Amerikalılar ilk uçan bombayı geliştirmeye çalışırken İngilizler de boş durmuyordu. İngiliz fizikçi ve mucit Archibald Low, 1916 yılında “Hava Hedefi”ni tasarlamıştı. Asıl amacı zeplin düşürmek olan insansız hava aracına bu ad, Almanları şaşırtmak için verilmişti. Çünkü Almanlar da boş durmuyor, İngilizler’in bu teknolojiyi geliştirmesini her ne pahasına olursa olsun engellemeye çalışıyordu. Low, bir yıl önce Almanların iki suikast girişiminden kıl payı kurtulmuştu. İlkinde laboratuarının penceresinden içeri ateş açılmış, ikincisindeyse Alman aksanlı bir ziyaretçi, Low’a zehirli sigara ikram etmişti.
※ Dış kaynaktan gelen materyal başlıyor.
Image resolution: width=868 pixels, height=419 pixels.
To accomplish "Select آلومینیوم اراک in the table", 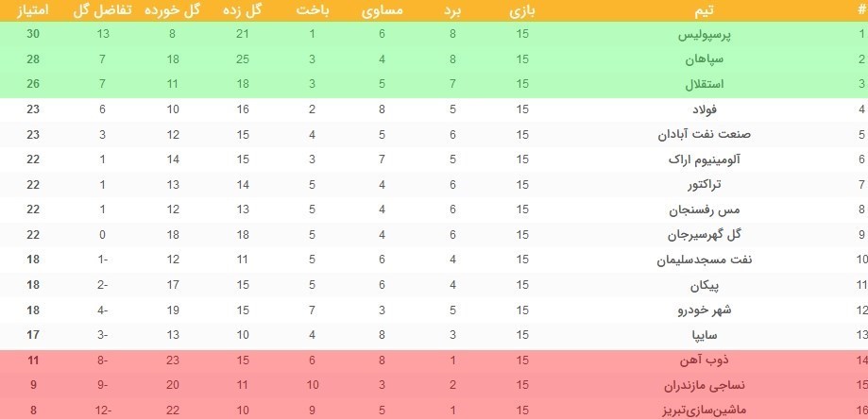I will coord(698,159).
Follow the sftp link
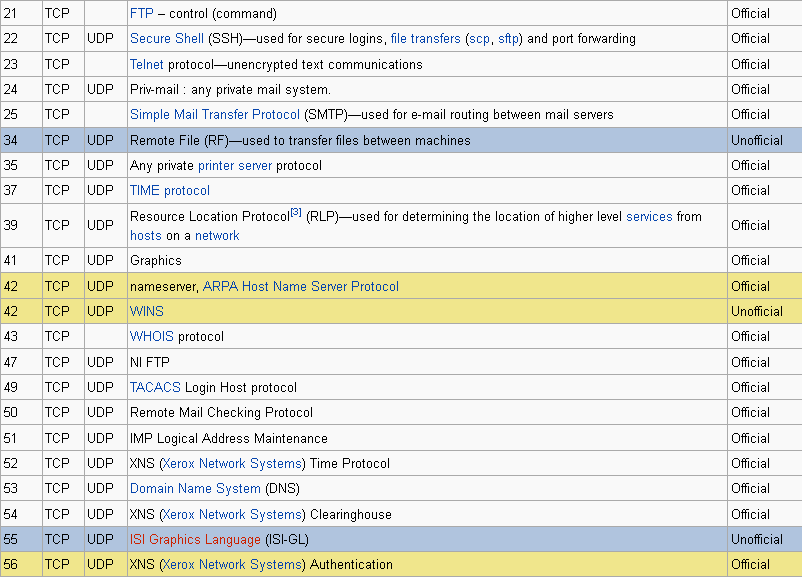802x577 pixels. click(x=509, y=39)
“Hava Hedefi” de savaşa yetiştirilemedi ama, geliştirilme safhasında, elektriksel olarak kumanda edilebilen ilk roket icat edildi. Bu ilk güdümlü roket, yani ilk gerçek füze, Almanların İkinci Dünya Savaşı’nda kullanacağı meşhur V-1 ve V-2 füzelerine temel teşkil edecekti.
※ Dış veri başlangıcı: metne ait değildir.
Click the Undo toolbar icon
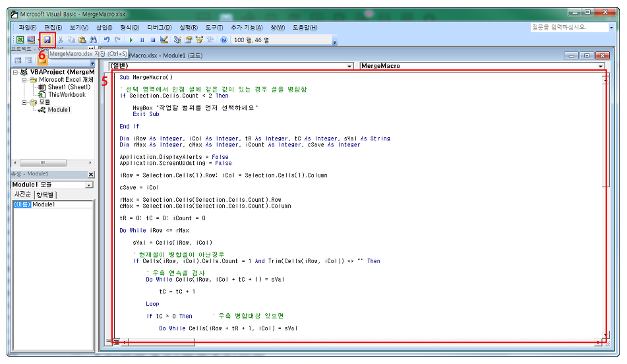The image size is (627, 364). [107, 40]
Eğer Hava Hedefi veya Curtiss-Sperry uçağı bilfiil kullanılabilseydi, muhtemelen cruise füzelerinin[v] atası olarak kabul edilecekti. Ama onlar, bu unvanı 1925’te üretilen Larynx’e[vi] kaptırdı. Bir İngiliz silahı olan Larynx, gemiden gemiye ve gemiden zepline saldırılar için tasarlanmış bir çeşit radyo kontrollü füzeydi. Birçok deneme ve birkaç isabetten sonra 1929’da bu proje de rafa kaldırıldı.

"Epic fail”

Avusturya, 1849’da Venedik’i kuşatmış, fakat Venedik’in güçlü kıyı savunması yüzünden, son darbeyi vurması beklenen kuşatma topçusu bir türlü menzile girememişti. Çaresiz kalan Avusturyalılar, Venedik’i bombalamak için gökyüzüne patlayıcı yüklü balonlar saldı. Elektrikle çalışan bomba bırakma mekanizması uzun bakır bir telle yerden kumanda edilecek, düşman mevzilerinin üzerinde devreye sokulacaktı. Fakat aniden yön değiştiren ve şiddetlenen rüzgar, balonları Avusturya kuvvetlerinin üstüne sürükledi. Kontrolden çıkan balonlar birer birer yere çarpıyor, taşıdıkları çarpma tapalı bombalar büyük gümbürtülerle patlıyordu. Venedikliler, olanları bir havai fişek gösterisi izler gibi neşeyle izledi. Şehir iki gün sonra düşse de, bunda Avusturya’nın kontrolsüz hava araçlarının etkisi tartışmalı.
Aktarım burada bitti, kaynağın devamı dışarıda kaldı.